=== Page extract ===
"""

Search code examples
pythonnumpymatrixsparse-matrix

Memory-efficient sparse symmetric matrix calculations


I have to perform a large number of such calculations:

X.dot(Y).dot(Xt)

X = 1 x n matrix

Y = symmetric n x n matrix, each element one of 5 values (e.g. 0, 0.25, 0.5, 0.75, 1)

Xt = n x 1 matrix, transpose of X, i.e. X[np.newaxis].T

X and Y are dense. The problem I have is for large n, I cannot store and use matrix Y due to memory issues. I am limited to using one machine, so distributed calculations are not an option.

It occurred to me that Y has 2 features which theoretically can reduce the amount of memory required to store Y:

  1. Elements of Y are covered by a small list of values.
  2. Y is symmetric.

"""

=== Given material ===
"""

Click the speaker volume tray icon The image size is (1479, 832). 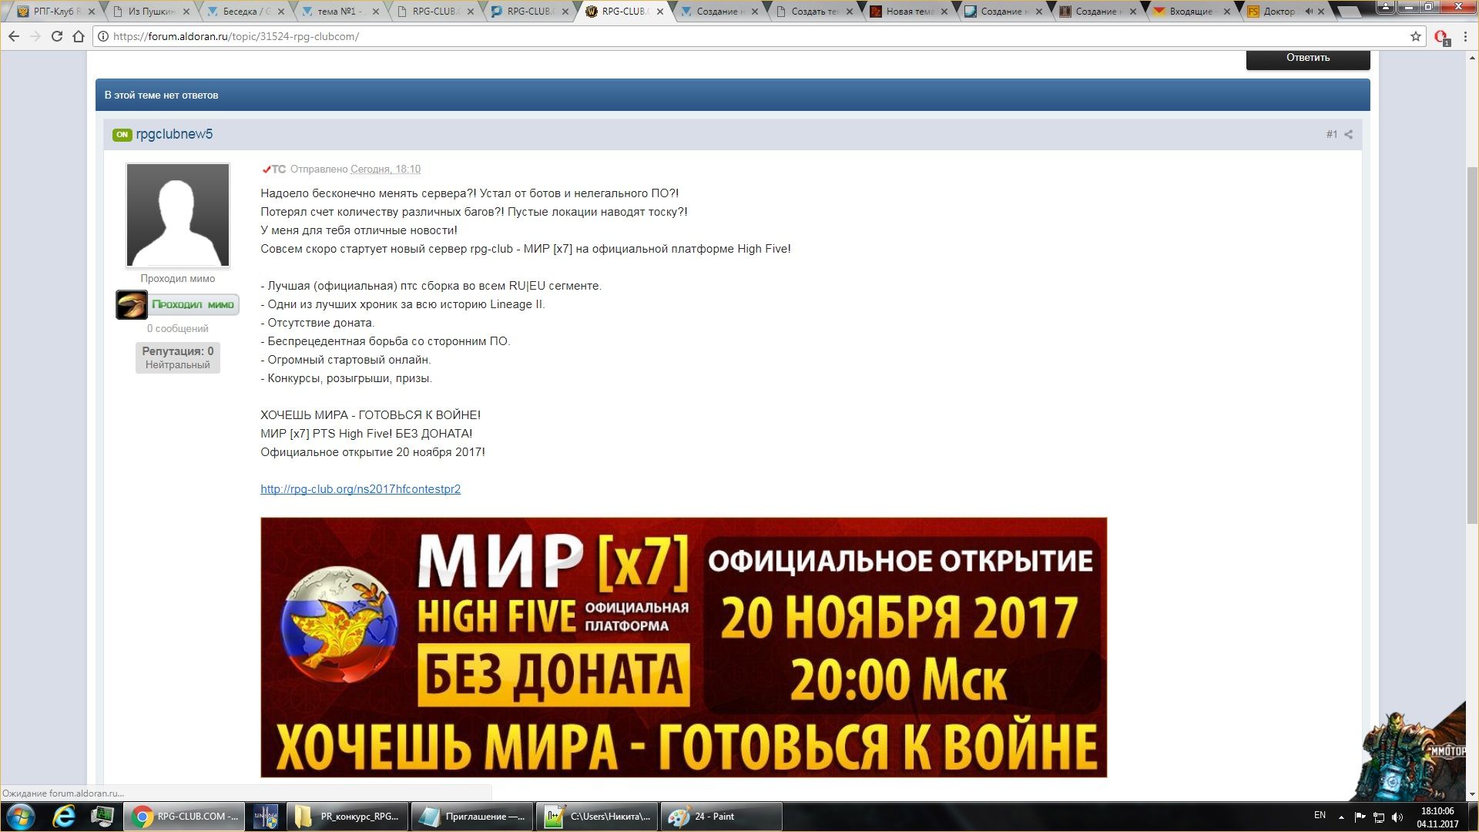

"""

=== Directions for this task ===
Reproduce the stretch of the matrix question from "It occurred to" through "Y is symmetric.", swapping "small list of values" for "short set of values".

=== Completed exercise ===
It occurred to me that Y has 2 features which theoretically can reduce the amount of memory required to store Y:

  1. Elements of Y are covered by a short set of values.
  2. Y is symmetric.